= Marvel 2099: One Nation Under Doom =

Cancelled PlayStation video game

Marvel 2099: One Nation Under Doom was a cancelled game for the PlayStation developed by Mindscape Inc. It was to be loosely based on the "One Nation Under Doom" storyline in Marvel's Doom 2099 comic. It was envisioned as a 2D side-scroller with 3D rendered characters.

In February 1996, Mindscape announced they would produce a video game based on the Marvel 2099 universe. Promoted as one of their top five games for the year, the game would be released on December 1, 1996, just in time for the Christmas rush.

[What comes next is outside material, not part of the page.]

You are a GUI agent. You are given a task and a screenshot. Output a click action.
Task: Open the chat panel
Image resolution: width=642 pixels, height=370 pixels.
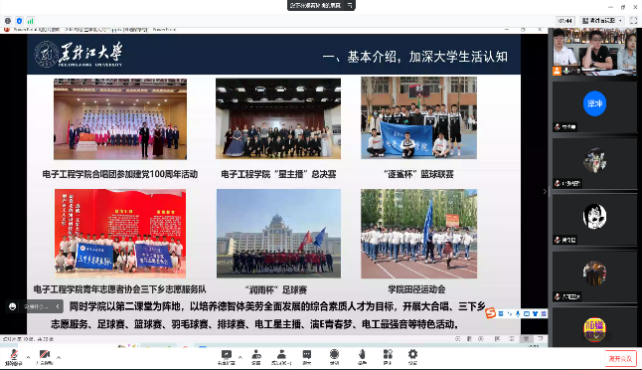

Two versions were announced: PlayStation and Windows 95.

By May 1996, CD-ROM and VHS video demos were being shipped to game magazines for pre-release reviews, along with a one-page color brochure. The first public demo was shown at the E3 show, and featured a playable single level of the Punisher 2099 fighting SHIELD troops, and also opening menus and some cut scenes. Electronic Gaming Monthly had a quarter-page preview of the game in their July 1996 issue and a half page preview in their August 1996 issue, showing screenshots of actual gameplay with Punisher 2099, and claiming that Spider-Man 2099, X-Men 2099, Ghost Rider 2099, Fantastic Four 2099, and Hulk 2099 would all be player characters as well, and in addition 40 other characters from the comic books would appear as non-player characters. At the 1996 San Diego Comic-Con, the Mindscape booth handed out brochures, and raffled off One Nation Under Doom pins, shirts, and posters. Some attendees were even allowed to play the demo at the booth, although no copies of the demo were distributed. September 1996 issue of 3D Design magazine had a cover story on the Marvel 2099 game. Following a round of layoffs of development staff in November 1996, Mindscape maintained that the game was still in the works. After July, due to financial troubles, ongoing production of the game slowed down, and eventually stopped, though the game was never officially cancelled.